Ana, mulher de Afonso Manuel, descreve o marido como um homem "charmoso, gentil, companheiro e bonito". Atributos que, segundo ela, fazem com que seja o homem da sua vida. "Sou uma mulher apaixonada e feliz, mas tive que lutar por esse amor porque a família, no início, não queria aceitar a relação. Os pais dele pensavam que, por ele deixar a vida sacerdotal, tinha de casar com uma mulher escolhida pela família", explica Ana, de 37 anos. A decisão implicou sacrifícios que ambos assumiram para defenderem o seu amor e o direito a viverem uma vida em conjunto.
"Não sei se foi castigo de Deus"
Cristina Victor é outra das devotas que deixou o celibato para perseguir uma vida em comum. Mas, ao contrário de Afonso, a sua história tem mais espinhos. Casada há nove anos, esta mulher, que também optou por usar um nome falso para preservar a sua identidade, manifesta arrependimento pela decisão que tomou. A principal razão que a levou a deixar o hábito era o desejo de ser mãe. Mas esse desígnio não se concretizou. "Antes, fiz todos os exames, o médico disse-me que não tinha problemas e que poderia engravidar, mas, para minha tristeza, nunca aconteceu. Não consegui ter filhos, não sei se foi castigo de Deus, não sei mesmo", desabafa, com pesar.
A mulher, de 36 anos, não foi obrigada pelos pais a seguir a vida religiosa. Foi para o convento e fez os votos para madre por vontade própria. Decidiu em liberdade entrar, da mesma forma como em liberdade e consciência do passo que iria dar decidiu sair.

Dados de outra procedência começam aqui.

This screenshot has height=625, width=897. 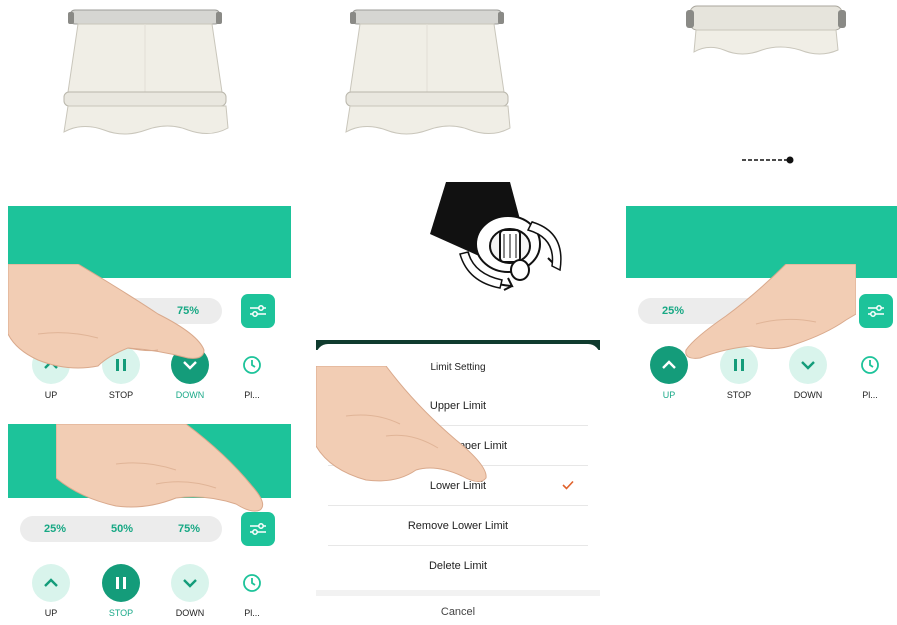 I want to click on down-button: DOWN, so click(x=190, y=591).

"Sou a única menina no meio de cinco homens e lembro-me que, quando decidi deixar a casa dos meus pais e entrar para o convento, os meus pais pediram-me muito para que não o fizesse. A minha mãe chorou muito e hoje vejo que não fiz o certo, brinquei com as coisas de Deus, que é um pecado grande. Uma coisa é uma pessoa não saber o que está a fazer, a outra é ter noção de tudo como foi o meu caso", revela.
De acordo com Cristina, várias colegas com quem esteve no convento abandonaram a vida cristã, depois do tempo de dispensa que é dado às noviças, para passarem alguns meses com a família e reflectirem se realmente é a vida que querem seguir. "Muita gente desiste depois da dispensa. Só se faz a devoção, depois deste tempo de reflexão. Quem volta e faz os juramentos é que se torna madre ou padre. Sei que foi um pecado muito grande que eu cometi, mas já não tem volta", lamenta.